Installing new technology to deliver HPC
Simon Thompson

Installing new technology to deliver HPC

January has seen a busy start to the year! And not from any of the major investments we had approved at the end of 2015!

No, this has come from our deployment of new technologies for HPC systems, in the past week or two, we've taken delivery of a direct water cooled HPC rack (well half a rack).

We're not afraid to try out new technology to help deliver our services, whether that is moving to the latest IBM Spectrum Scale release or building cloud services on OpenStack.

This has however probably been our longest new technology development and is entirely a hardware solution. The plan came following a visit to Lenovo's (then just opened) site in Raleigh, NC where the demo'd their direct cooled HPC technology, wind on a few months and we were considering our options for new systems instead of SandyBridge based iDataPlex. Our strategic framework with OCF and Lenovo meant the options were realistically next scale, but a few calculations and an air cooled data centre with no ability to provide rear door heat exchangers and so a 7.5kW meant we were seriously looking at the WCT hardware. The spec of the standard WCT system wasn't what we really wanted, so we approached Lenovo about getting storage into the systems - we use full fat OS deployments and some of our workloads perform significantly better with local data storage. We eventually agreed on getting SSDs into the systems and having gone through this process, we also wanted to add Mellanox 100Gb/s EDR InfiniBand. (Actually, we want some of the cool features on the ConnectX-4 ASIC). This has proven to be a bit more difficult to actually get, but we have EDR switches and cables and will be adding water cooled EDR cards once they've finally been manufactured for us. Of course in a system with no fans to cool other components, there's a lot of testing gone into making sure the cards can be properly cooled.
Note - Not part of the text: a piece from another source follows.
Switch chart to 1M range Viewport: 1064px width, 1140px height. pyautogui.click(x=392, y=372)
Realistically, its taken us 9 months from agreeing we were going to go WCT with this kit to getting our first tests on it. Its taken longer than we anticipated (we ordered it last summer!) and we've learnt a lot from the process. We always knew we'd have a 4-6 month build on the facility side work to do planning permission and installation of dry air coolers, but we'd had delays on getting the SSDs, EDR and silly things like the right valves and hoses!
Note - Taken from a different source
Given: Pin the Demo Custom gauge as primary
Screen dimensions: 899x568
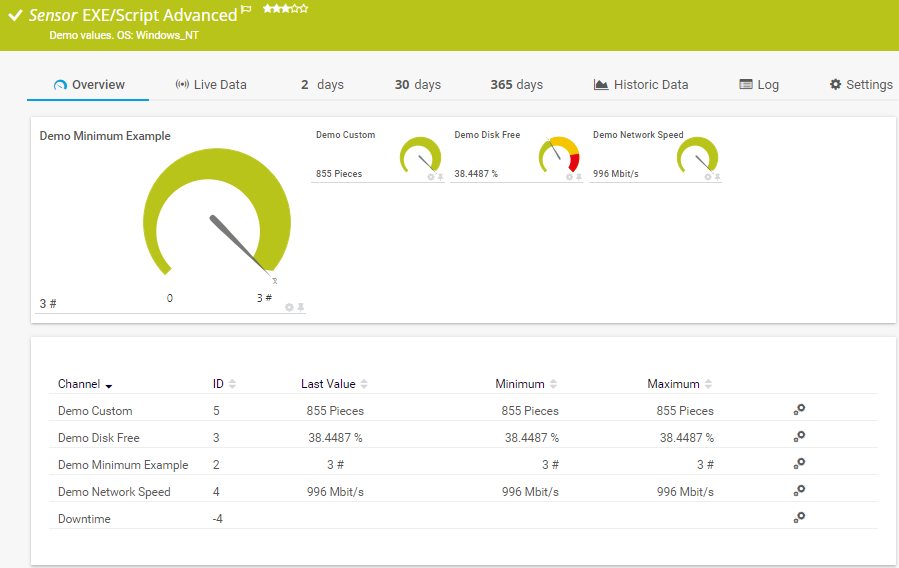Looking at the screenshot, I should click(x=440, y=177).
The infrastructure we've installed is designed to be scalable and to integrate with other warm water cooled systems which have been increasing in the market over the past year - looking round the SC15 conference centre, there were a number of options for direct cooled systems, significantly more so than at SC14. So its good to see that the infrastructure we designed back in July will integrate with other hardware platforms from other vendors.

A little tinkering with xcat and some updates to our deployment system and I've finally got most of the compute nodes running today with an Intel LINPACK test on the hardware. Monitoring the load for about 30mins, I managed to get our supply temperature up to ~25C with a return of 29C, so a 4C delta on 15 compute nodes running flat out. This is a lot less than we originally expected. Checking the kit, we were also getting sustained turbo on all cores to 3.0GHz on the 2x 12 core 2.6GHz SKU we have fitted per node.

Really I want to run the water loops much higher than this, depending on the CPU SKU, this could be up to 45C, but I think we'll aim for 40C. Its interesting that the thermal properties of water are funny, and the warmer it is, the better it is at carrying the heat load away with it...

Installation and final commissioning of the rack took place last week when we worked with the Lenovo engineers, our Estates team and their contractor team to balance and air-bleed the water loops. No leaks so far!

Looking to the future, we're talking to a few technology companies on getting early access to some new hardware to support our projects over the next 18 months. We're also always open to looking at what options we have available from a whole range of vendors.